Read Midnight Lily (Signs of Love) Online
Authors: Mia Sheridan
Holden
I went into the woods every day for the next three days, wandering aimlessly, calling for Lily. A couple times I even tried purposefully to lose my way, but I must have started noticing things about this forest that I hadn't meant to keep track of. "How the fuck can a person fail to get lost in a remote forest when he's actually trying?" I muttered. "That proves it, Holden, you are hopeless. Completely hopeless."
Returning to the lodge, I paced relentlessly. There was so much good pacing area out here. I could pace for days and only occasionally cover the same ground. It was a pacer's heaven.
Fuck.
Lily. I ran my hand through my hair. I was going to pace a track onto the deck and go prematurely bald from all the hair raking.
How in the world had things gone downhill so fast? Fucking Taylor, the snake. What
had
I ever seen in her?
She's good in bed.
I'm sure she is. She gets plenty of practice.
The words flitted through my mind, causing my head to ache. I brought one hand up and massaged the back of my neck.
Ryan,
I'd had that conversation with Ryan. I'd had that conversation with Ryan
that
day. I shook my head. No, no, I refused to think about that day. I pushed it out of my mind forcefully.
No.
I had to explain things to Lily. I had to let her know that what happened wasn't my fault. I had to know if she'd give me another chance. Never mind that I'd need to start all over with the detoxing. I couldn't do it until I knew things were settled with Lily. And now, thanks to Taylor, or maybe
no
thanks to Taylor, I had a fresh supply. But, no, that was good because I had to make sure Lily and I were okay. I had to know she'd be waiting for me on the other side, so to speak. Knowing that would help get me through the darkness.
Her.
So if she wasn't in the forest, where was she? She'd said she lived nearby, but where?

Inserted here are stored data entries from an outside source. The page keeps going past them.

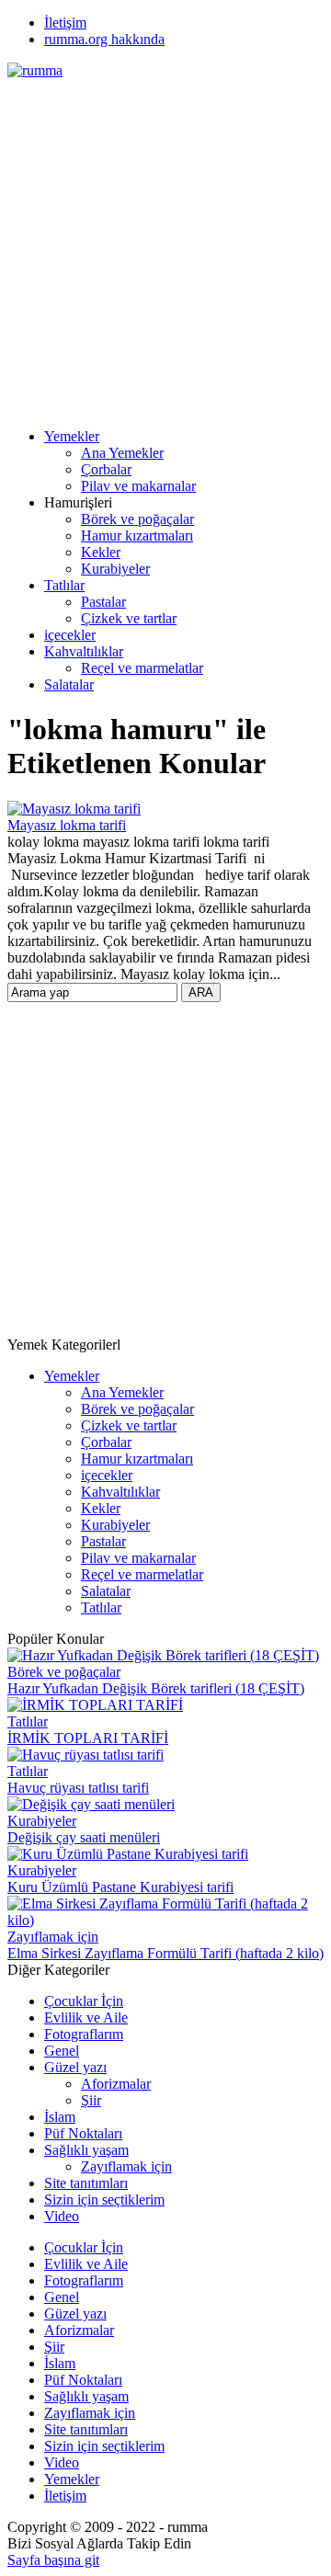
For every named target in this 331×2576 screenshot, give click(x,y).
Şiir (91, 2100)
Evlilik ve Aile (86, 2017)
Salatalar (69, 684)
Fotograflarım (83, 2034)
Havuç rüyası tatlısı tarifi (78, 1787)
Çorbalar (106, 469)
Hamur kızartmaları (137, 535)
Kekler (100, 552)
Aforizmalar (116, 2084)
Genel (61, 2050)
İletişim (65, 22)
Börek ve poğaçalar (137, 519)
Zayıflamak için (52, 1936)
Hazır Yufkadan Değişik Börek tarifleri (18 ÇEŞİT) (155, 1688)
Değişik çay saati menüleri (83, 1837)
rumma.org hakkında (104, 39)
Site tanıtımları (86, 2183)
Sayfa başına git (53, 2560)
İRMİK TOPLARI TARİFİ (87, 1738)
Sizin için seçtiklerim (104, 2199)
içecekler (70, 635)
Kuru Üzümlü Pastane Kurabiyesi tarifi (120, 1887)
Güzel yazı (75, 2067)
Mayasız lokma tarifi (66, 825)
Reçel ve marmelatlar (142, 668)
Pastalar (103, 602)
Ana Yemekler (122, 453)
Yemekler (71, 436)
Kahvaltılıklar (83, 651)
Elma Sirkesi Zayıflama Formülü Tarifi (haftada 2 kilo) (165, 1953)
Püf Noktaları (83, 2133)
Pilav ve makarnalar (138, 486)
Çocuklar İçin (83, 2001)
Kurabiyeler (115, 568)
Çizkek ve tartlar (129, 618)
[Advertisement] (165, 244)
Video (61, 2216)
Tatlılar (64, 585)
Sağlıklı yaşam (86, 2150)
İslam (59, 2117)
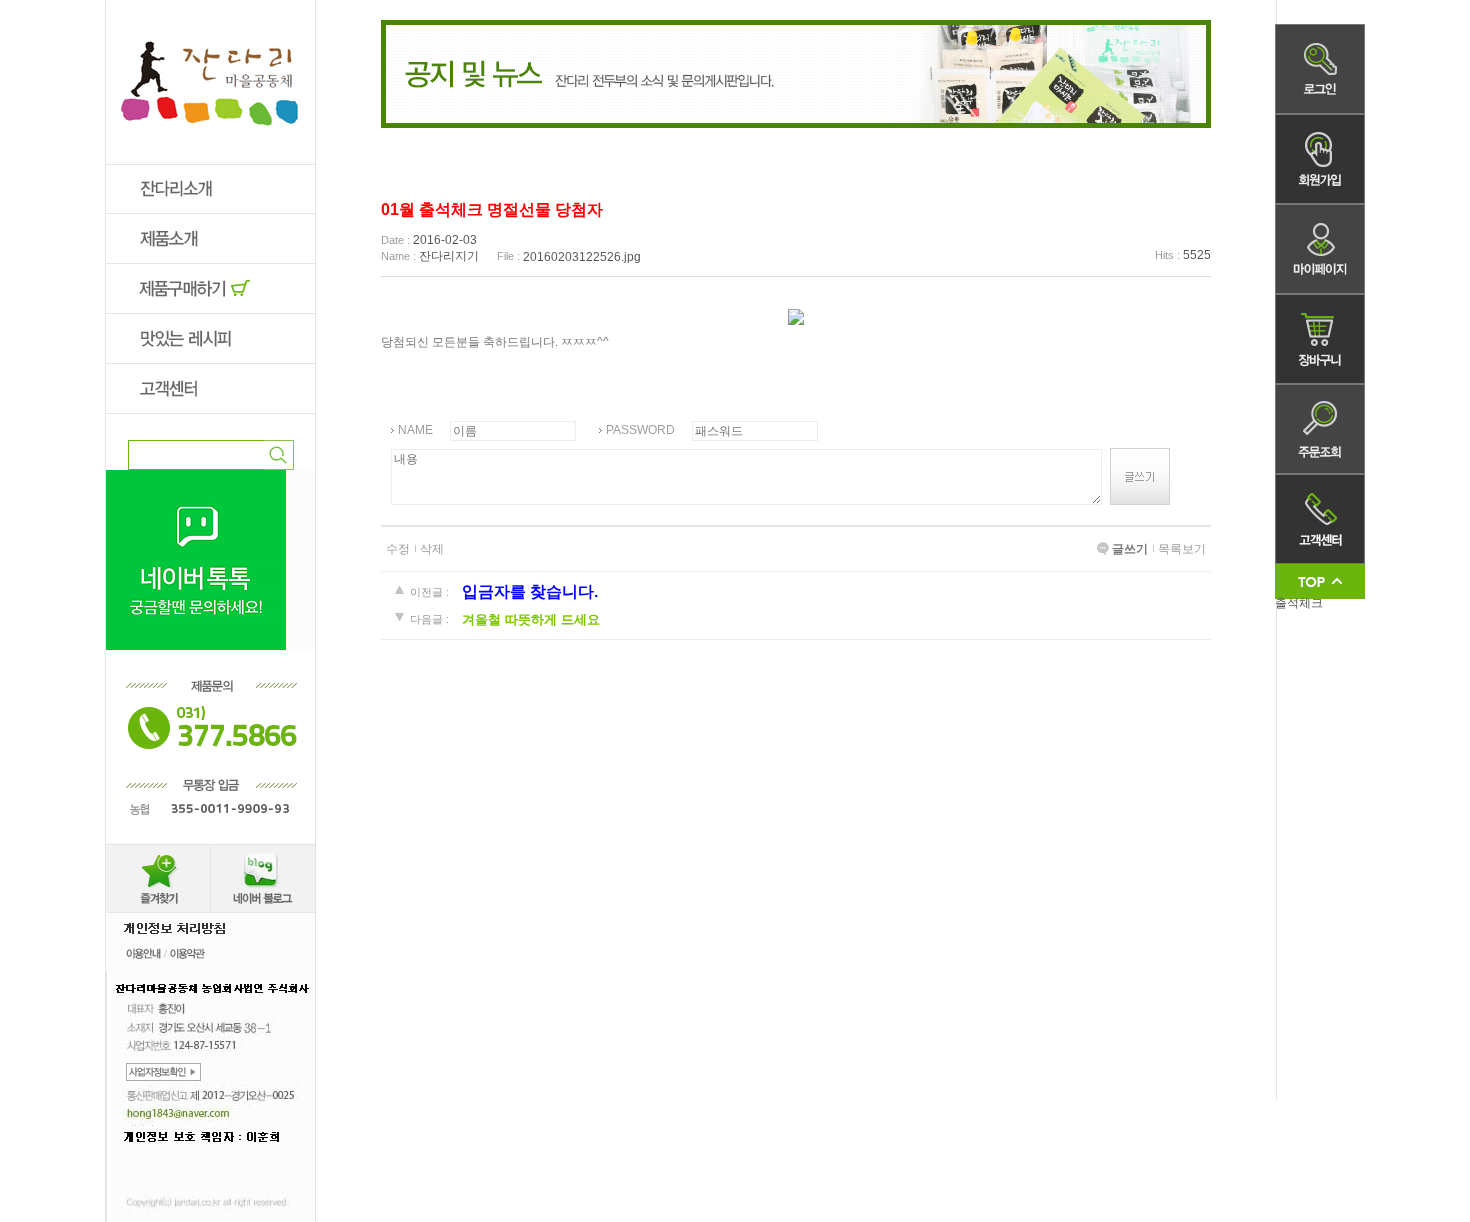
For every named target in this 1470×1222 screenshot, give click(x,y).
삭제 (432, 549)
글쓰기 (1130, 549)
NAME (415, 430)
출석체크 (1299, 603)
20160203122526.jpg (582, 257)
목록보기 (1182, 549)
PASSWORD (640, 430)
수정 (398, 549)
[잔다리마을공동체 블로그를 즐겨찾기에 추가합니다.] (158, 851)
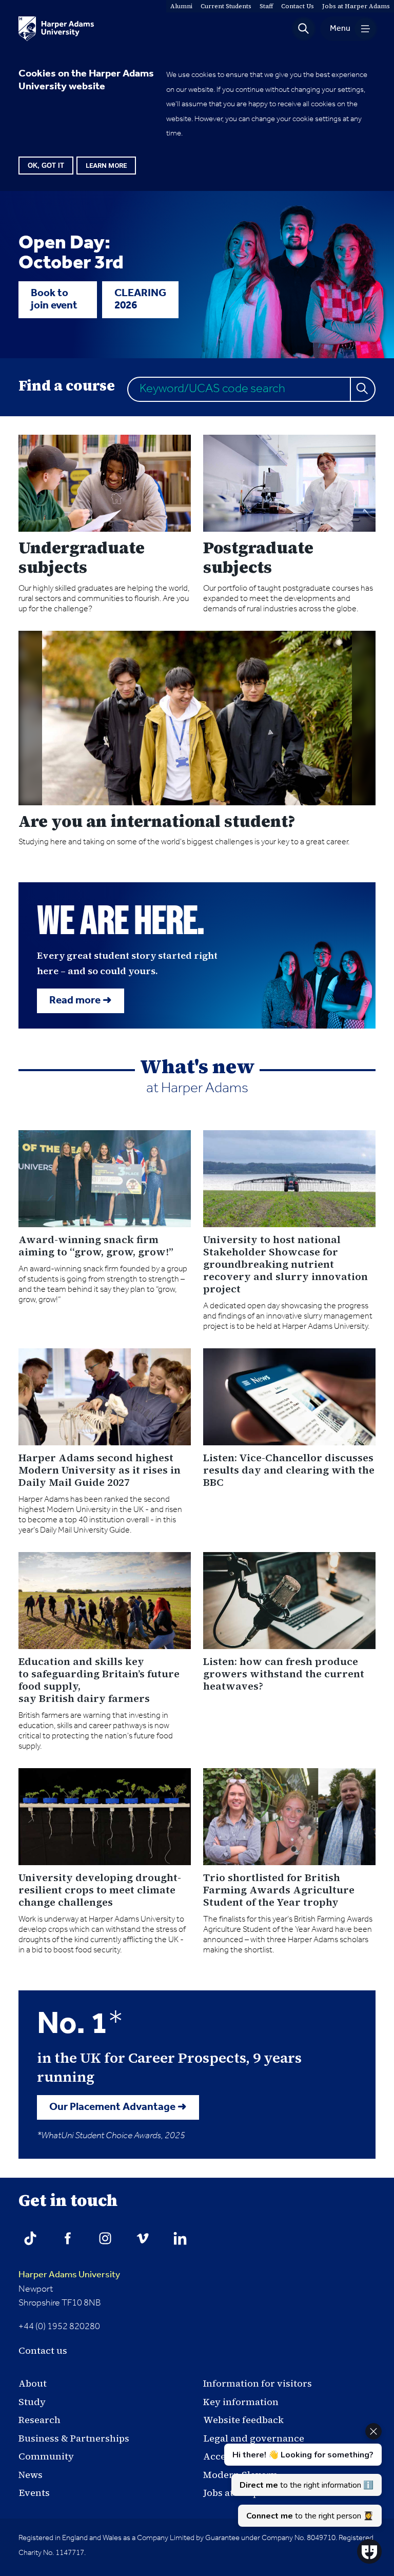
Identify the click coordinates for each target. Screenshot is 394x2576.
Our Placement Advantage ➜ (118, 2107)
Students (226, 6)
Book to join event (54, 299)
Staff (266, 6)
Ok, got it (46, 165)
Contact (297, 6)
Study (32, 2401)
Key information (241, 2401)
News (30, 2474)
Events (34, 2492)
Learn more (106, 165)
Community (46, 2456)
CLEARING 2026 (140, 299)
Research (39, 2419)
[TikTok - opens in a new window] (30, 2238)
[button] (303, 28)
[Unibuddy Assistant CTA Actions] (301, 2475)
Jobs (356, 6)
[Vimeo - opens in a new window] (142, 2238)
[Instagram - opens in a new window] (105, 2238)
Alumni (181, 6)
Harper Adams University (69, 2274)
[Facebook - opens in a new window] (68, 2238)
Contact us (42, 2350)
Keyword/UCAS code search (212, 388)
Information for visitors (257, 2383)
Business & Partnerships (73, 2438)
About (32, 2383)
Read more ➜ (80, 1000)
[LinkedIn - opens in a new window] (180, 2238)
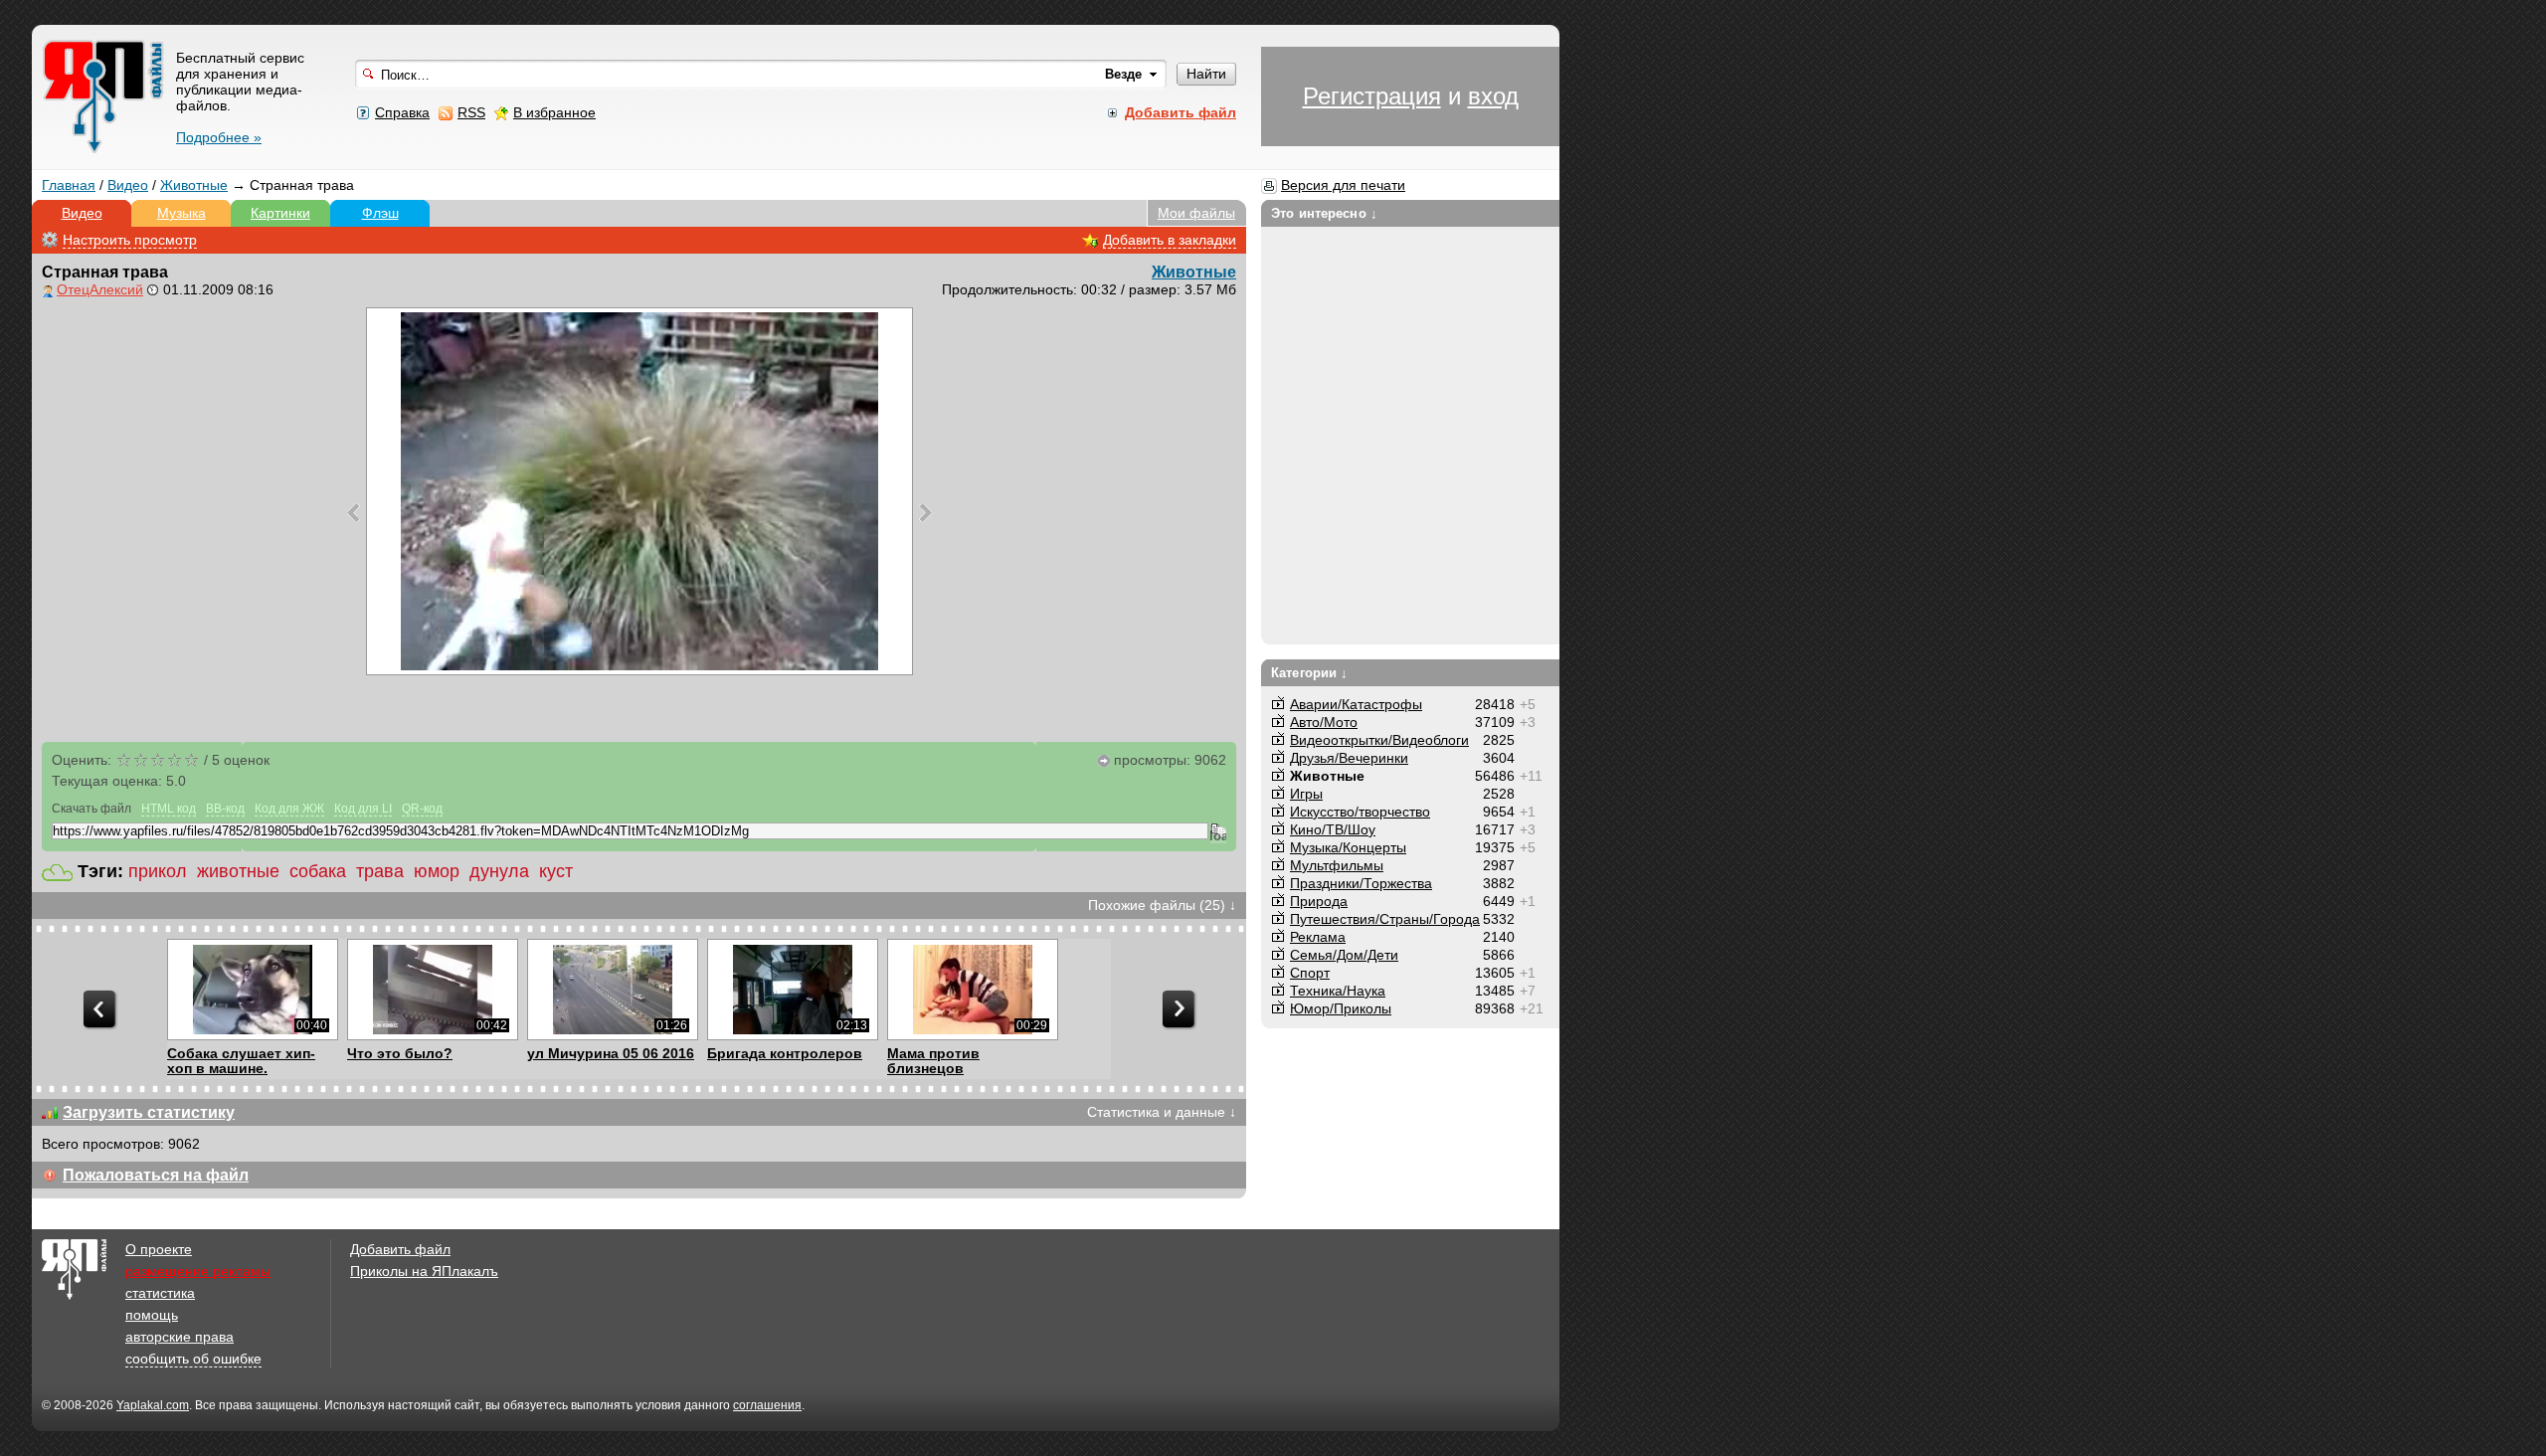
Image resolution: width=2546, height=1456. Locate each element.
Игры (1306, 794)
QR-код (422, 809)
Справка (402, 112)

Going back inside, I pulled my laptop out and sat on the couch with it on my lap. I used Google Earth to look up the lodge. The only building for miles and miles was the abandoned mental hospital Brandon had mentioned. Whittington, Hospital for the Mentally Insane. I did a Google search and scrolled through a couple pages of information.
The Whittington Hospital for the Mentally Insane, later renamed simply Whittington, was first constructed in 1901 on a forty-acre spread of land. The sixty-thousand-square-foot building was designed by Chester R. Pendelton who believed the mentally ill should be cared for and treated with kindness and compassion, away from the many stressors of the outside world. That translated into luxurious interiors including chapels, auditoriums, libraries, private rooms for the patients, all with vaulted ceilings, and large and plentiful windows to allow for maximum sunlight and ventilation. The expansive grounds and gardens featured beautifully ornate statues, fountains, and benches, and excellent walking paths.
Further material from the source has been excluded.